Problem details – Your copy should run exactly from the line containing "Choose the solo single-player team icon" to the last line of the entries below, and it should include no pictures.

Source data –
========

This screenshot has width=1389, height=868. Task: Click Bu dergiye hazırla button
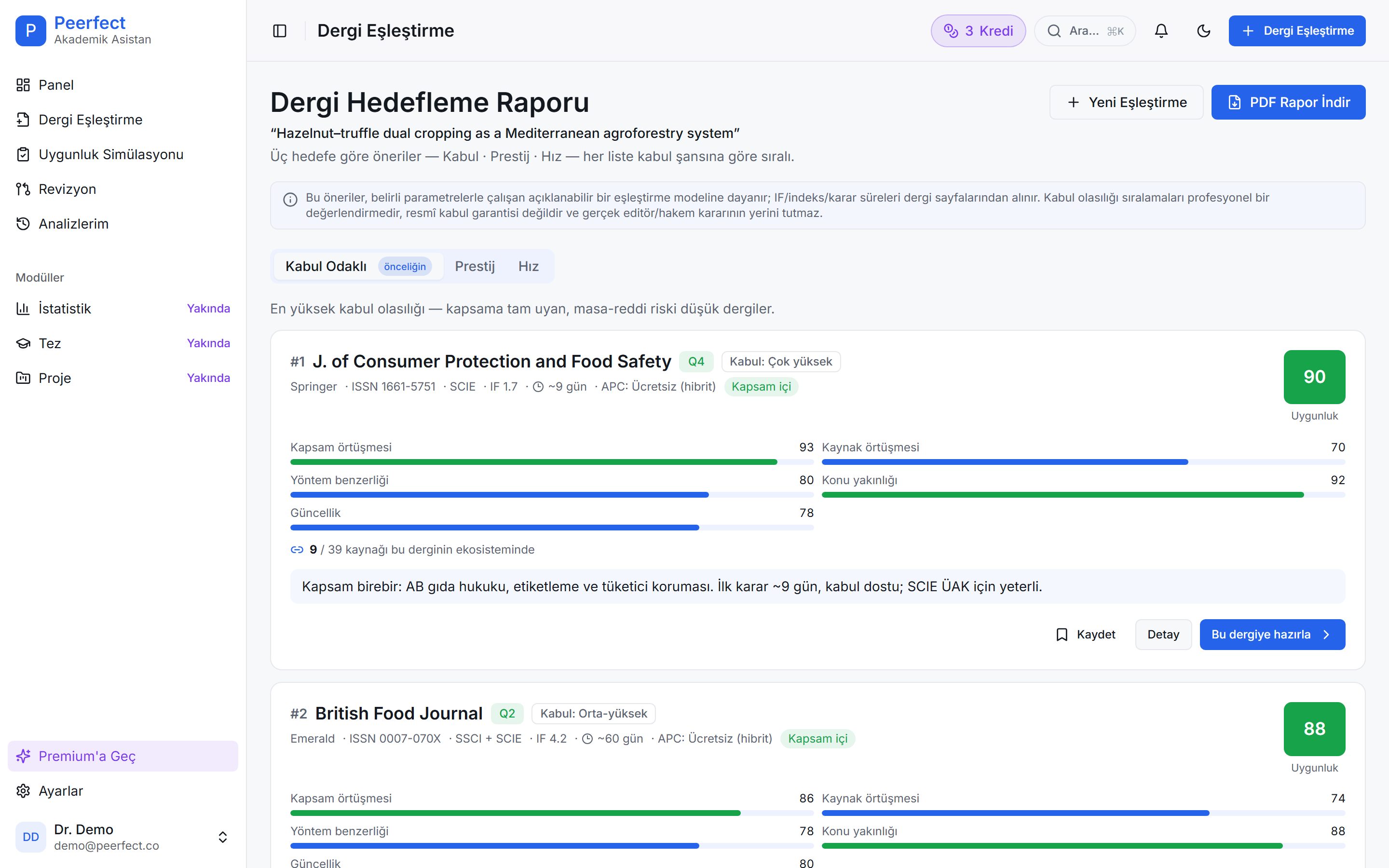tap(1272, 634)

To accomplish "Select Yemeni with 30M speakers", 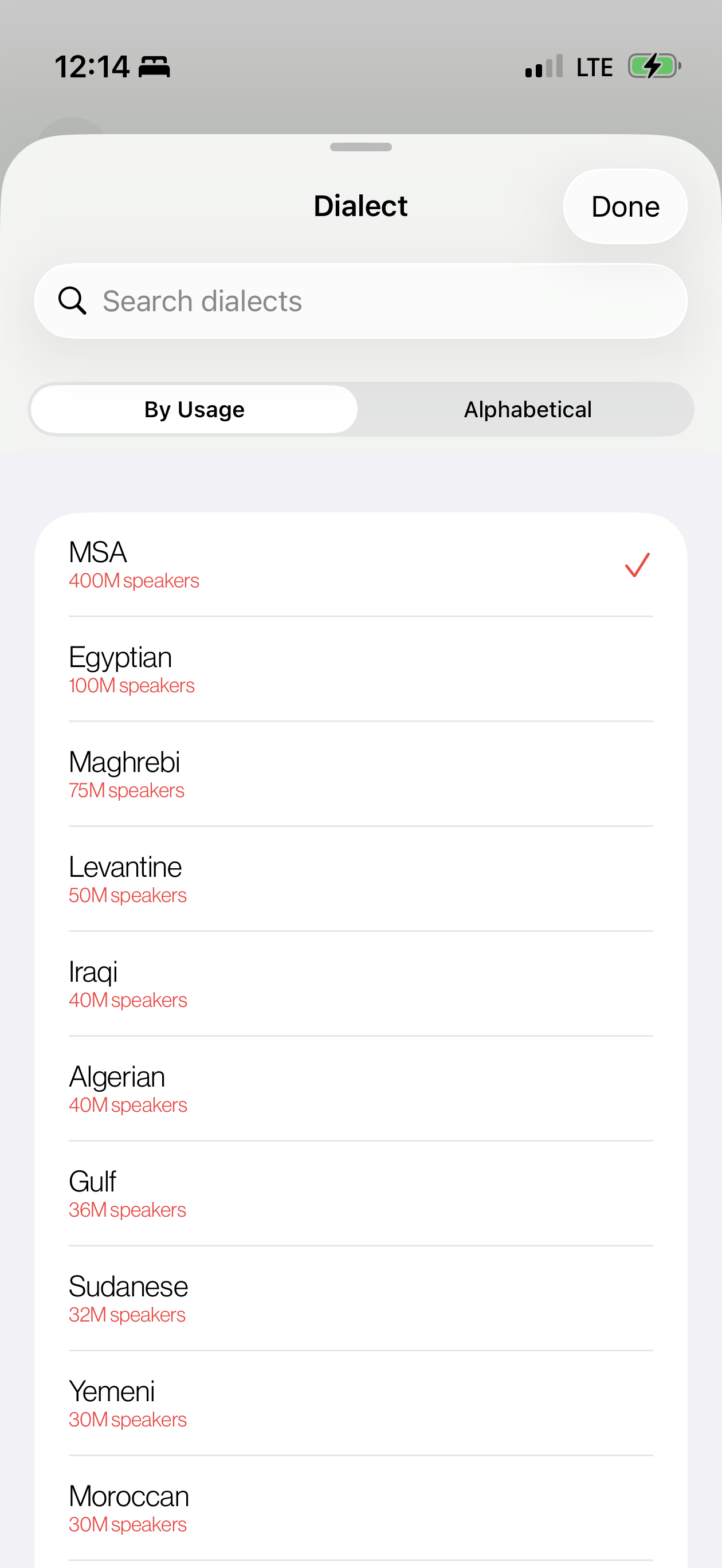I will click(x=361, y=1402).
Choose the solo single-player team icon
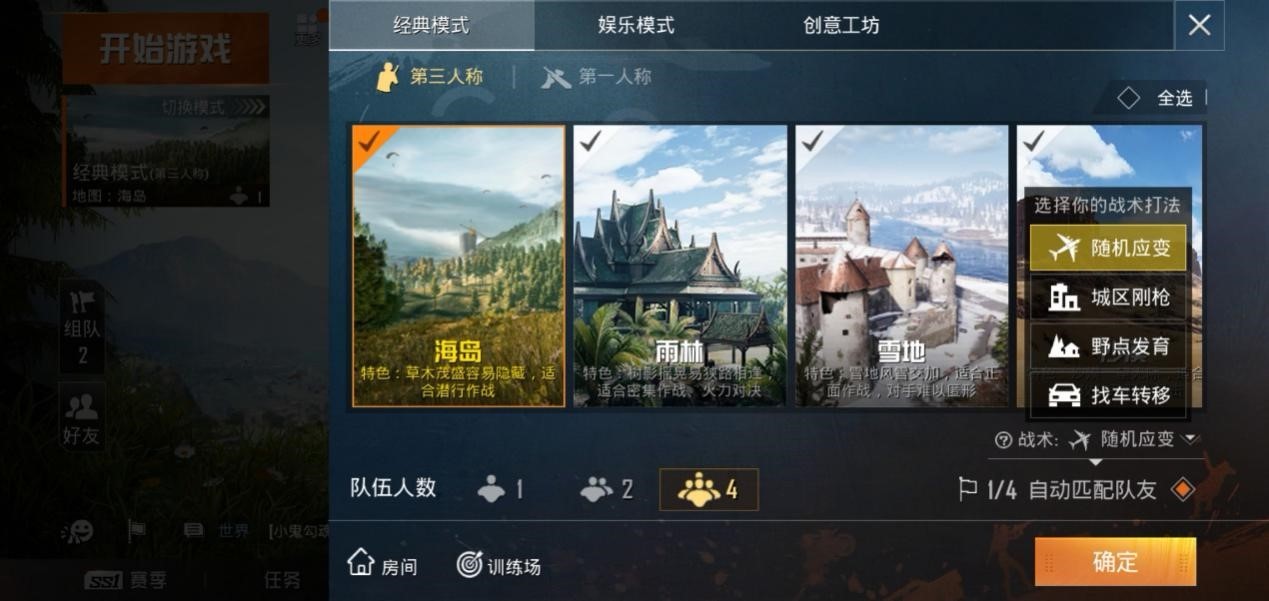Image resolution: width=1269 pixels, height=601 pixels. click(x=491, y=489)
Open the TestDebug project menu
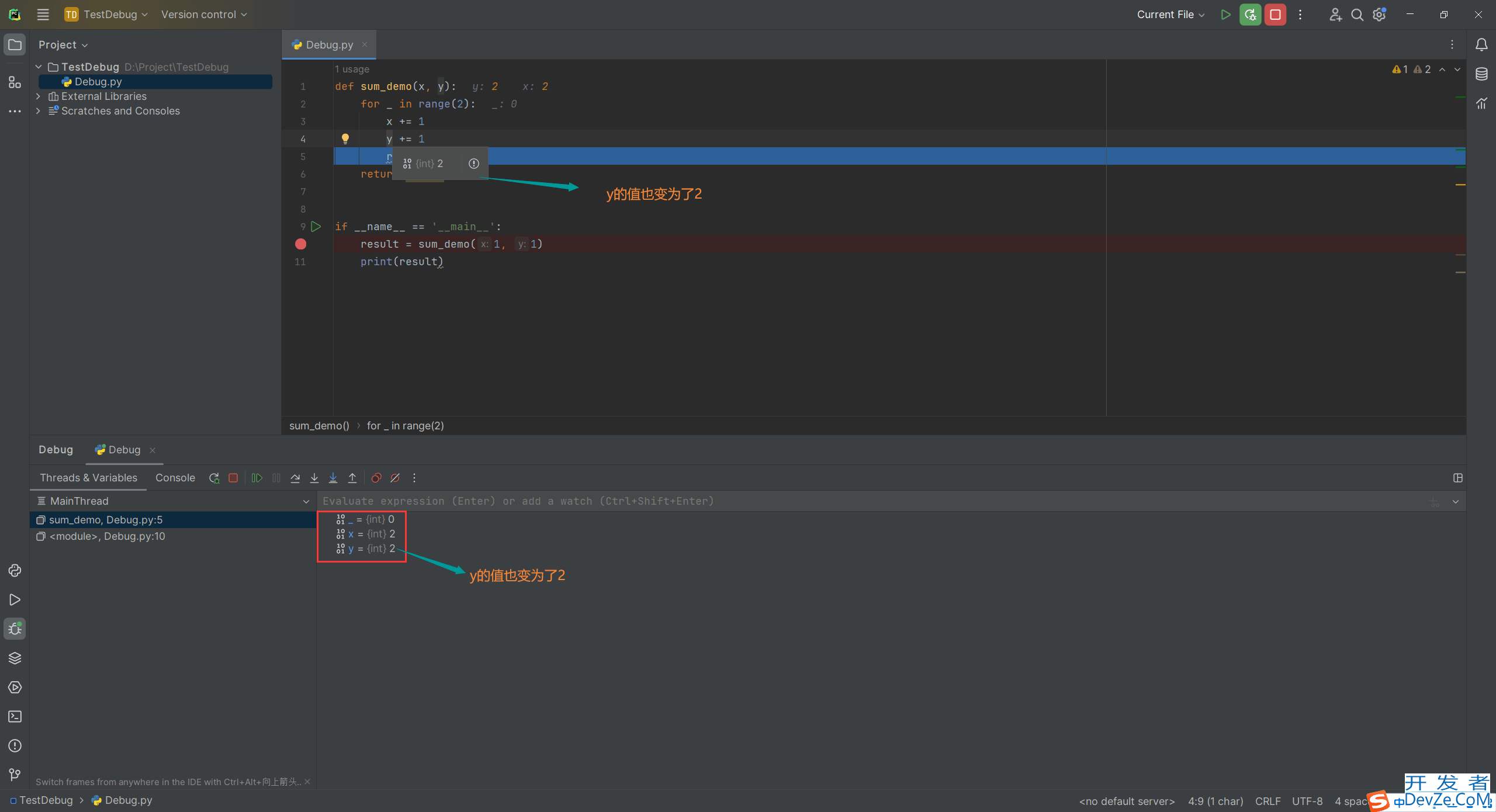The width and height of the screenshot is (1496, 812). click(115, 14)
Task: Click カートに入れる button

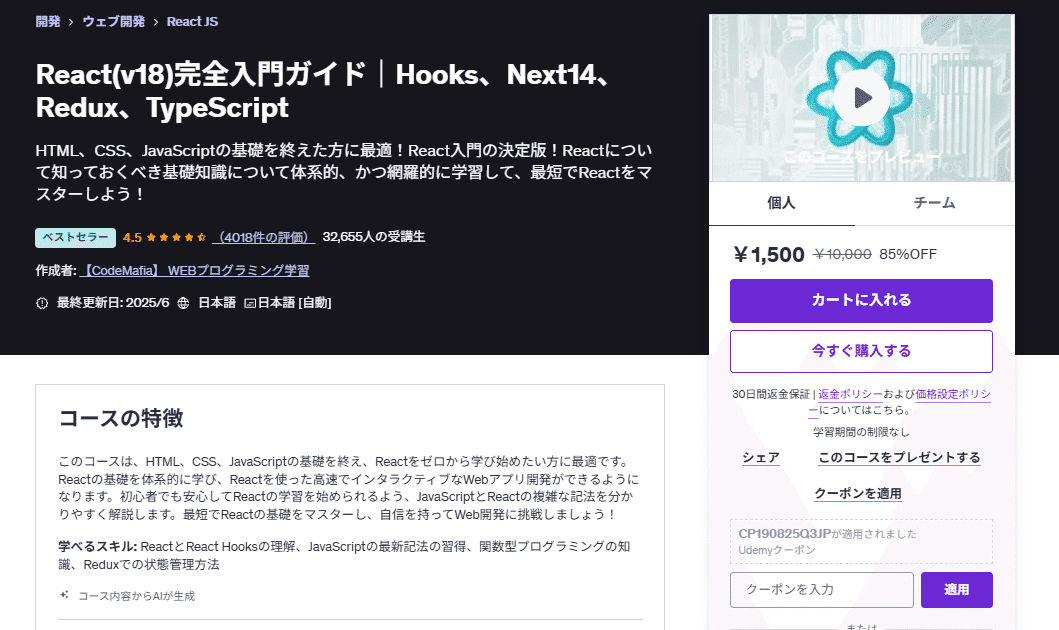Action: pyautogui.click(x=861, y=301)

========

Written answer –
Choose the solo single-player team icon
Image resolution: width=1269 pixels, height=601 pixels. click(x=491, y=489)
Open the TestDebug project menu
The width and height of the screenshot is (1496, 812). click(115, 14)
Task: Click カートに入れる button

Action: pyautogui.click(x=861, y=301)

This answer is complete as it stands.